HYDE PARK — Presidential candidate Bernie Sanders said Thursday that he spent a lot of his time at the University of Chicago fighting to keep Hyde Park diverse.
During a taping of "Hardball with Chris Matthews" at the Quadrangle Club, 1155 E. 57th St., Sanders described his efforts with the student chapter of the Congress of Racial Equity to halt policies viewed as promoting segregation as the university snapped up residential property in the ‘60s.
“The university owns a lot of property, and back then all those apartments were segregated,” Sanders said. “So what we would do was to send a young black couple to ask about an apartment, and they would say, ‘Sorry, we don't have any.’ Then we would send a white couple, and they would say, ‘Sure, right this way.’”
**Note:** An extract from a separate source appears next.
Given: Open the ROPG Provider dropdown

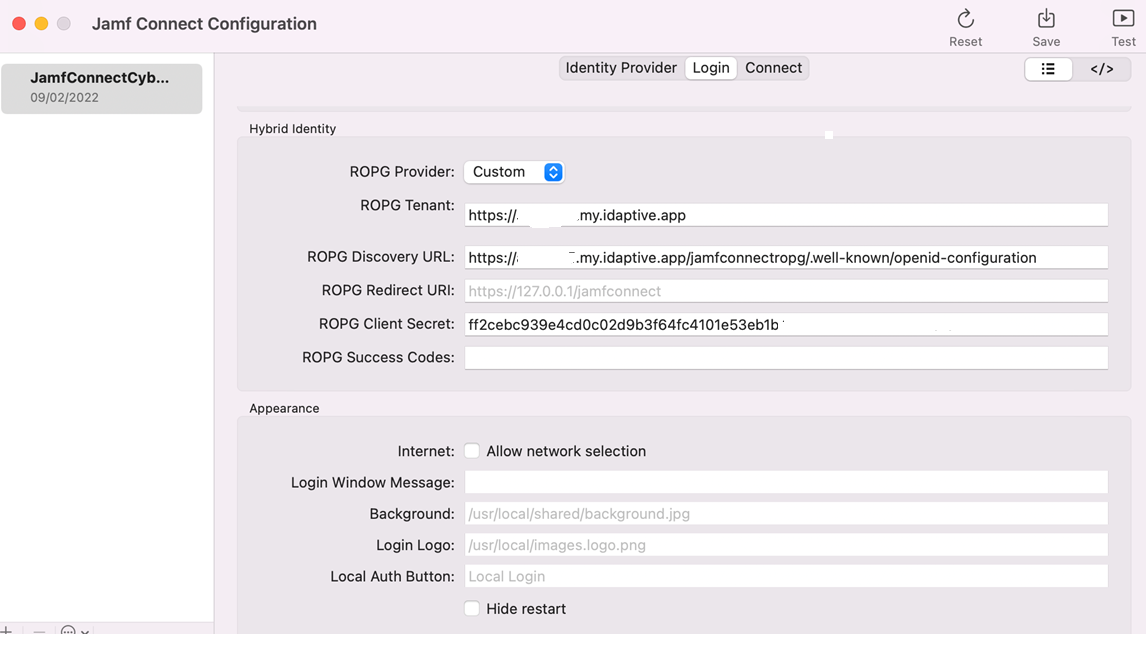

Sanders said facing off against the university was one of the issues that led him to fight for other causes like segregation in the schools, which got him arrested in 1963 in Englewood.
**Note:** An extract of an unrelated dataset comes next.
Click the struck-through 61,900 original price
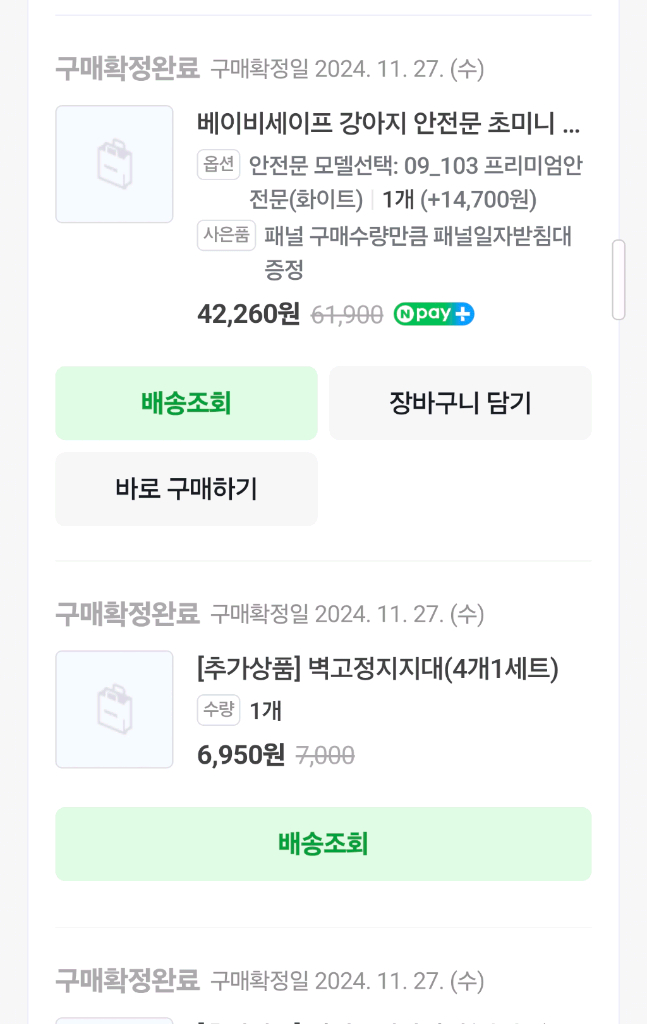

Hyde Park author and historian Rick Perlstein, who dove into Sanders’ time on campus in the February edition of the university's alumni magazine, said it was hard to determine the extent of Sanders' role in the student investigation of discriminatory housing policies. But Perlstein found that the students of CORE, which Sanders was a member of as the chairman of the social action committee, did indeed send out white and black renters to test the university’s openness to black renters.
The university's property managers turned away black renters and welcomed white renters, prompting a headline in the college paper saying, “UC admits housing segregation.”
“In this practical and far-from-ideal world you have to move slowly enough so that you don’t lose,” university President George Beadle told the school paper in 1962. “If the university had immediately integrated all the houses in Hyde Park that it bought 10 years ago … the university wouldn’t be here today.”
Beadle’s comments led to a sit-in of 33 students outside the president’s office organized by Sanders, according to the school paper.
Some of the few pictures of Sanders during his time at the University of Chicago are from the sit-in and the following meeting with Beadle. The university president was confronted by 300 students and acquiesced to investigate the group’s claims of racial discrimination in the school’s housing policy.
Now on the campaign trail, Sanders rarely brings up that sit-in, but still talks fondly about one of his first jobs in the Chicago with the packing house union.
“Those guys were how I learned a lot about the civil rights movement,” Sanders said Thursday.
But he said he was already interested in socialist politics by the time he got involved with the civil rights movement.
“To me it was about trying to connect the dots, trying to understand what money and power was about, and the impact it had on society,” Sanders said. “Of course, it's gotten much worse since then.”
Sanders followed the Thursday interview with a rally at Chicago State University as he prepares for the March 15 primary elections in Illinois.